プロローグ

2/5
15人が本棚に入れています
本棚に追加
/50ページ
──ヒーローなんてものはいないんだ。 初めてそう思ったのは四歳の頃。ヒーローが父を捕まえに来た時、俺は「見るな」と言われたが音もたてずに扉をそっと開けて部屋を覗いてみた。 そこで見たのは、父から賄賂を貰ってるヒーローの姿でその顔はヒーローではなかった。 それから俺はヒーローも人間も嫌いになった。 毎日のように家に訪れる色んな人々は父の書斎に入って、数時間で出て行く。俺はその間、自分の部屋から出てはいけないとキツく言われていた。 そして夜になれば父は俺に勉強をさせ、暇がある時は運動をさせられた。自分の意思は関係なく。 そんな時、家に強盗が入った。 俺は使用人かと思って父の書斎に入ったがそこに居たのは見知らぬ他人で──幼かった俺は強盗がまるで化け物のように見えていて、気付けば手には真っ赤な血がついていた。

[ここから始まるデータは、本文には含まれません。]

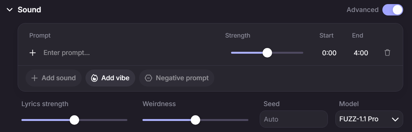Viewport: 412px width, 132px height.
Task: Click the Enter prompt text field
Action: click(x=132, y=53)
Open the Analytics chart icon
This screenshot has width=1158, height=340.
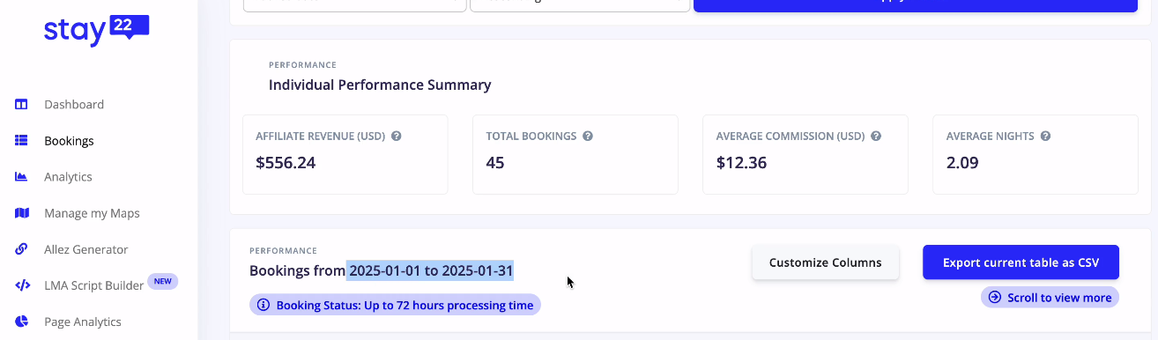coord(22,177)
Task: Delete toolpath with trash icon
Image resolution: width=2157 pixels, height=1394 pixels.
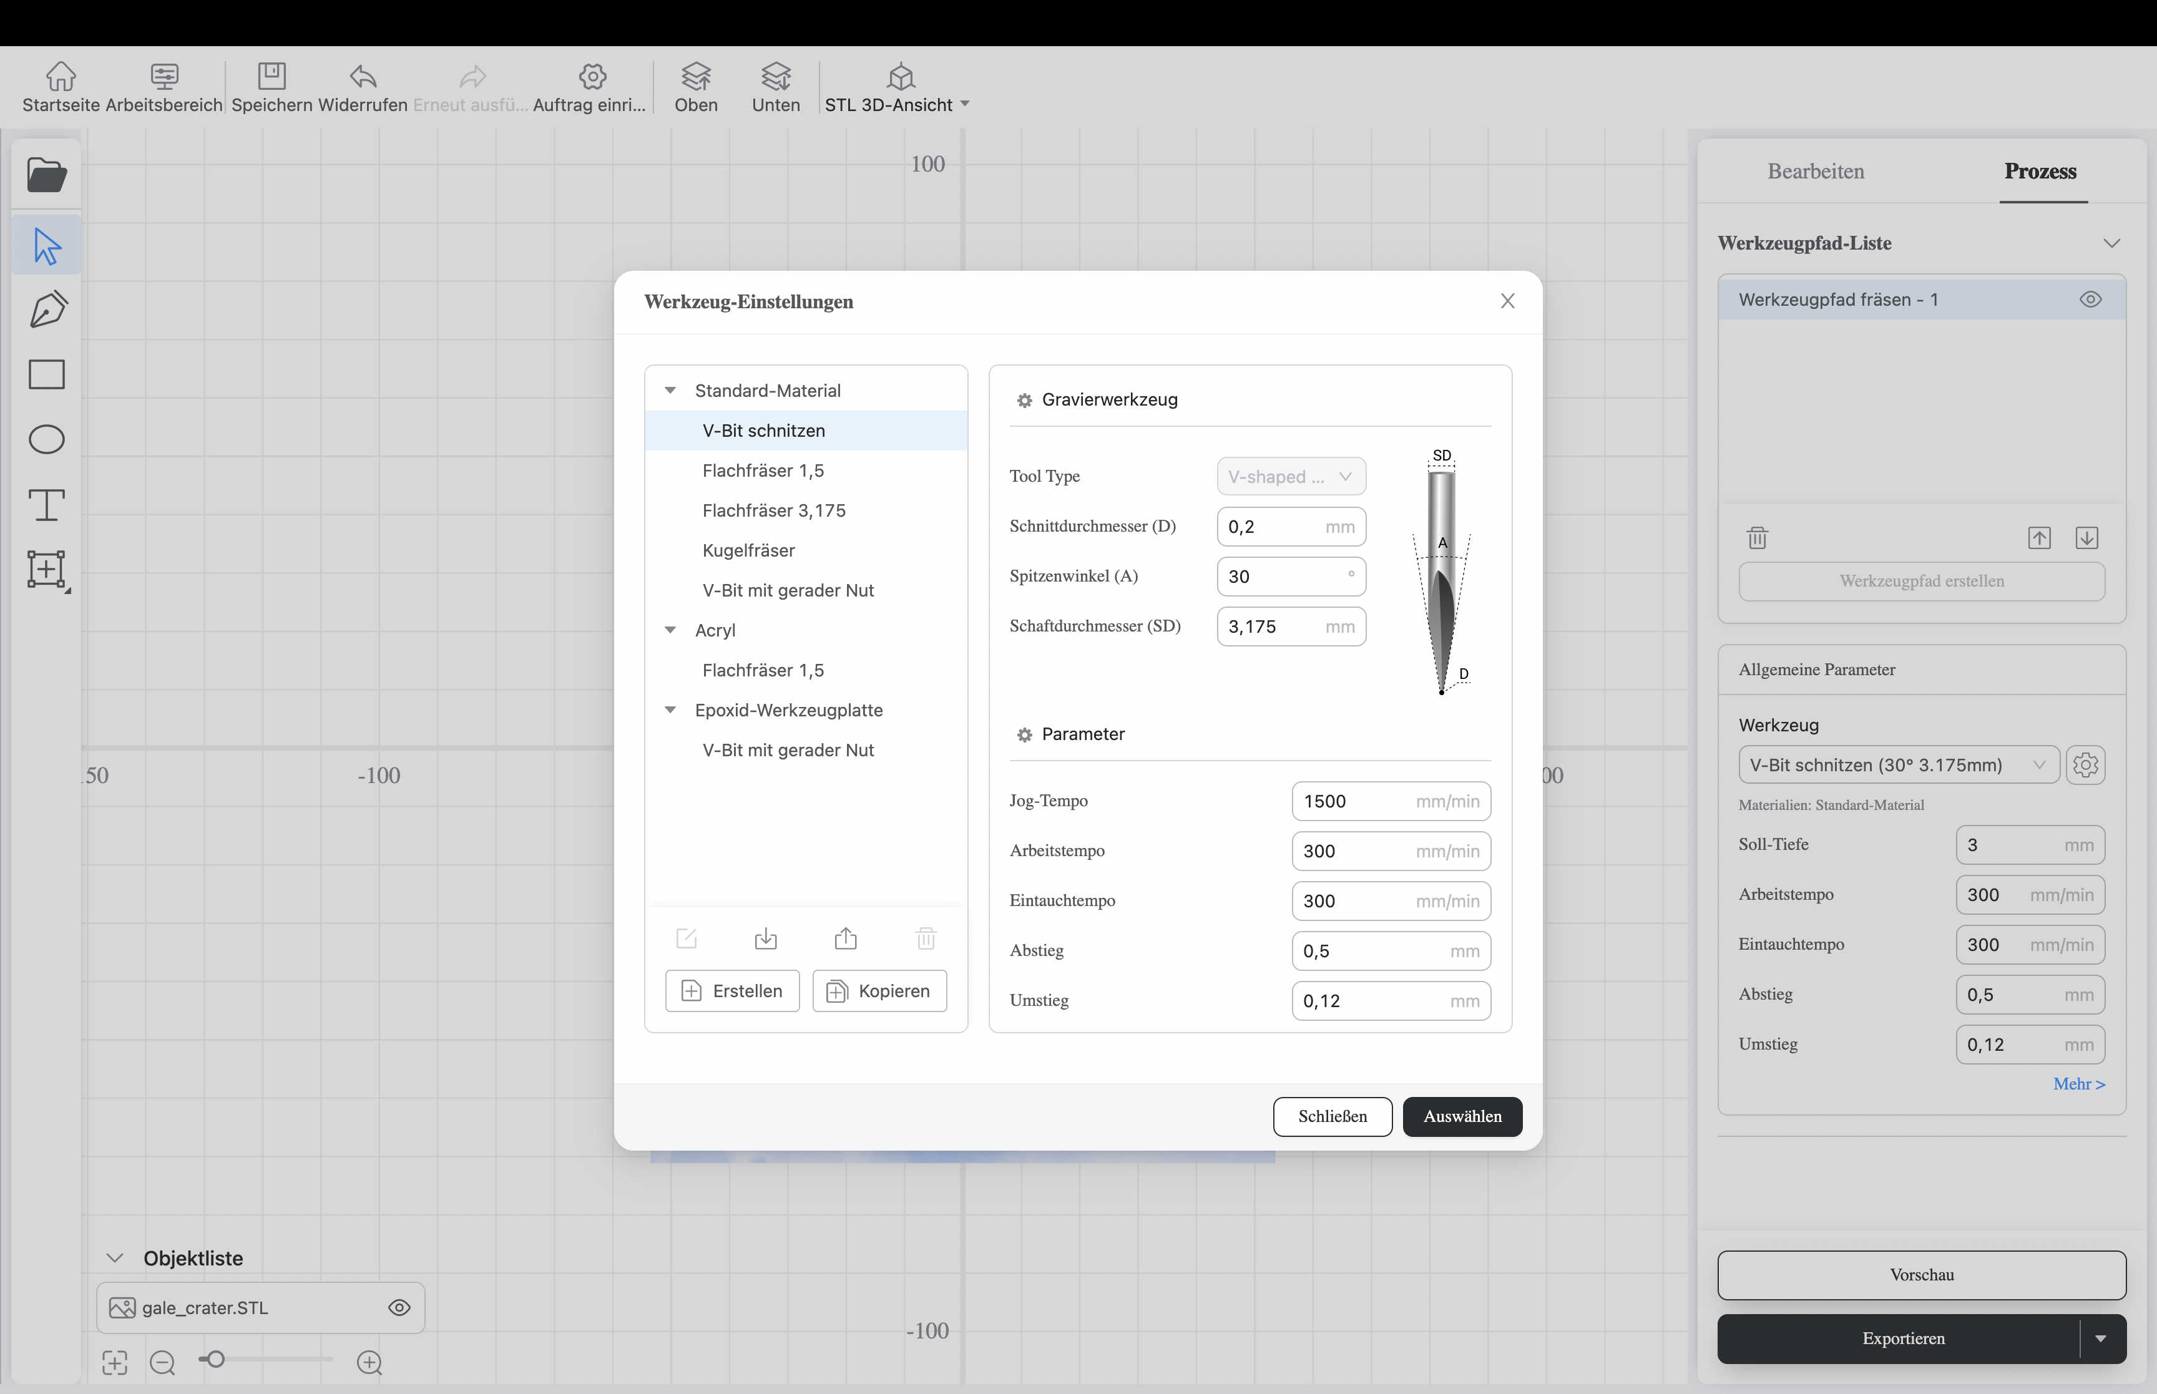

そして俺は血も落とさず父の寝室に行き殺してしまったと告白した。 その時限り父は優しくて無言で俺を中に入れると血を拭きながら「お前は悪くない」と言った。 そして次の日から父は俺に厳しくなった。 頭脳も運動神経も必要になる『ある仕事』の為と運動や勉強をさせられ、その練習の度に死ぬ思いをした。それでも父に従ったのは何でなんだろう。 『ある仕事』それはスパイになる為の訓練。 十歳の誕生日にもらったのはケーキでも洋服でもぬいぐるみでもなく、裏で最近有名になってきたという殺し屋を子供もろとも殺すという任務だ。 俺はその任務をきっかけにして父を憎んで憎んで憎んで、何度も何度も殺そうとした。 そしてそれを実行して殺したのは十五歳の誕生日の時でその頃には心が死んでしまっており、人を殺すという事に何の躊躇も罪悪感もなかった。 殺す相手が死ぬほど嫌いな父親だったら尚更で、むしろ俺は喜んで実の父親を殺した。 捕まらなかったのかって? ああ、これがまた不思議なんだよな。 俺の父は世界で一番上の立場だと言われてる天皇陛下とやらと同じくらいの権力と金を持つ存在だったらしい。俺も前は跡継ぎだったと後々聞いた。 どんな仕事をしているのか聞いてみたが父は俺に教える事を拒んだ。テレビもパソコンもスマホも外の世界と関わる事を禁じ俺を家に縛り付けた。 ・・・・・・話がズレたな。 ともかく俺の父は本当に凄い人だったようで父が死ぬと家に弁護士が来て父の腹心と話をしてた。 俺は父を殺して何日も引きこもっていたから何があったのかは知らない。だが気付いた頃には全て終わっていて、お金も、家も、そのままだった。 父の腹心に色々と聞いてはみたが彼は「なにも心配しないでお任せ下さい」としか言ってくれない。 まぁ、そんな事がありながらも、ずっと俺の傍で支えてきてくれた凄く優秀な男が一人だけ居る。 彼の名前はエドワード・ペレス。通称『エド』。 父の腹心であり俺の世話係?のような立場の奴で真面目で優しい性格だ。まぁ、困る時もあるが。 「ヴィル様、お食事の準備が完了しました」 目の前に置かれたのは最高のトーストと、最高の野菜ジュース。その脇には紅茶のカップもある。 俺は小さく溜息をつきながら紅茶を眺めた。
/50ページ

最初のコメントを投稿しよう!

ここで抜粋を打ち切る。